I first wrote about the vase in a blog post called Forget Me Not three years ago. Unfortunately, the vase had just broken which prompted me to write about it. I also wrote about the other objects I had inherited from my dad and how, although I was sorry this particular piece had broken, I wasn't even sure if I had really liked it. Although I love some of his other works, I wasn't really sure what to think of this one. Then, I wrote about it as if I had made peace with the fact that the vase was broken, saying that memories of a person shouldn't have to be preserved through objects, especially if you don't find that object particularly attractive. I may have written that, but I didn't throw it away.

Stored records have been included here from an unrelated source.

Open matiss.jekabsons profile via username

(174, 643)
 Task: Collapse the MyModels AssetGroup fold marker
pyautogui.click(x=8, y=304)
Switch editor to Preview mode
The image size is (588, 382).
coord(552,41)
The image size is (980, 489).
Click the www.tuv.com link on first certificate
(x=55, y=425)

When we moved to Edinburgh from Germany in 2013 I took the two heavy pieces of the broken vase (it broke at the "neck" so to speak) with me and eventually found a restorer. (It must have been one of the few moves where things get mended rather than break). I must admit when it was away at the restorers, I didn't miss it much and only remembered where it was when they called me a few months later. When I picked it up I was amazed as I couldn't see the break at all.

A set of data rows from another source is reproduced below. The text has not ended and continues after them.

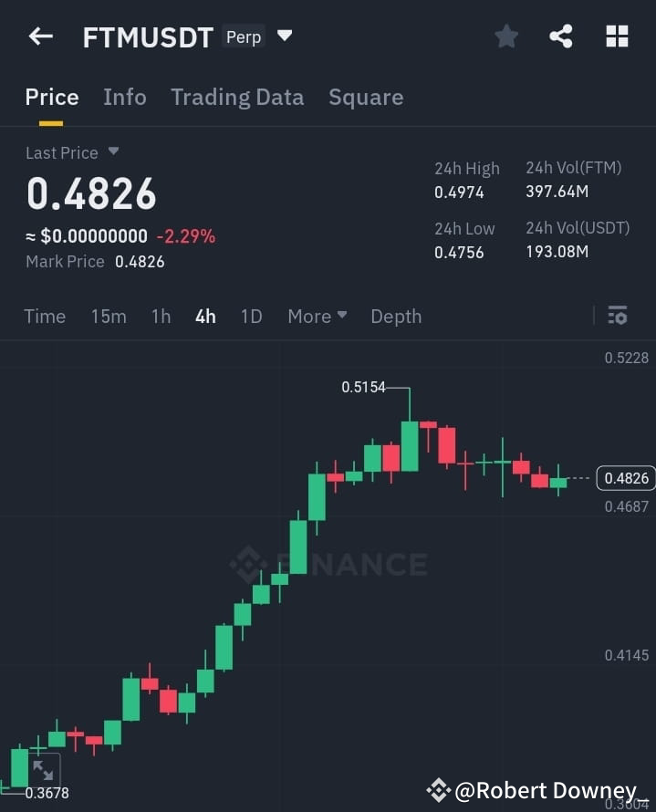Favorite FTMUSDT using the star icon
Screen dimensions: 656x812
pyautogui.click(x=506, y=36)
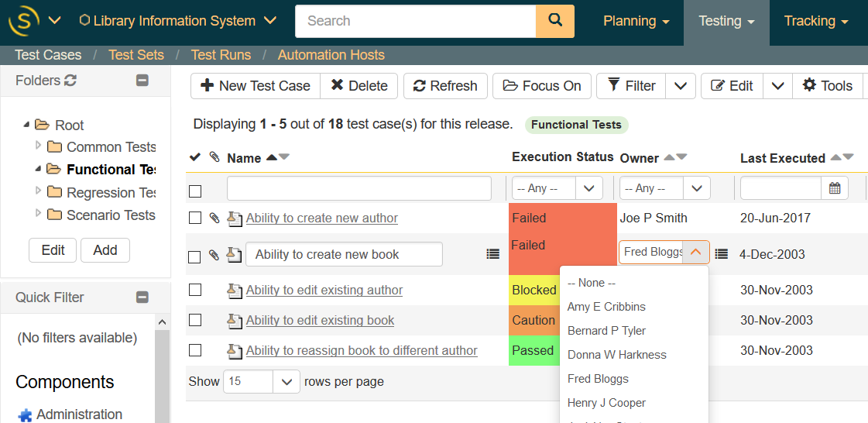Collapse the Folders panel minus icon
Screen dimensions: 868x423
[x=142, y=81]
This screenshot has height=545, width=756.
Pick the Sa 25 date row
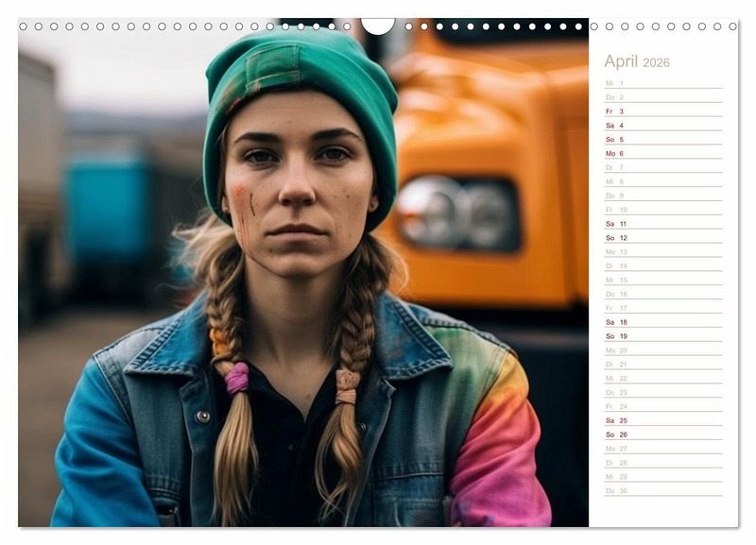click(x=662, y=420)
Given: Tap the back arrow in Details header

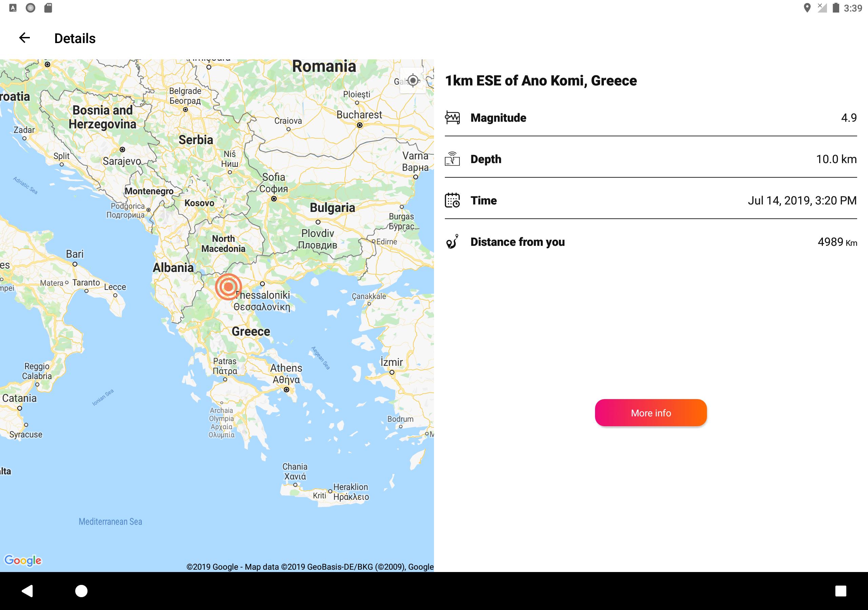Looking at the screenshot, I should pyautogui.click(x=25, y=38).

I still don't really know if I like the vase. The project gave me the opportunity to find a way of photographing it now it was mended. In these photos I wanted to show a process of relating to it, not just showing the object itself. Maybe because the vase dates from the 70s, the artist Rosemary Trockel popped into my head and I began to think about how she addresses feminism and politics in her work, and how she mixes the distinctions between craftsmanship and high art, all themes in her work at that time. I then conducted rather functionary arbitrary actions on the vase, like a performance. I used the vase as a pillow and also as a rolling pin. (as far as I could see there was no functional use to the vase, so I gave it one.) In another I used it for target practice, throwing screwed up pieces of paper to see if I could get one in the opening at the top. (Quite a futile game, but an interesting way to map failure.) I shook out its contents onto a piece of white paper (the vase became almost corporeal, dust and debris reminiscent of ashes).
At the meeting the main feedback I received was to film it as a performance. The term "(positively) Charging the Void" was used by artist and lecturer David Grinly in his introduction to the theme of "Personal" on why we take photographs today.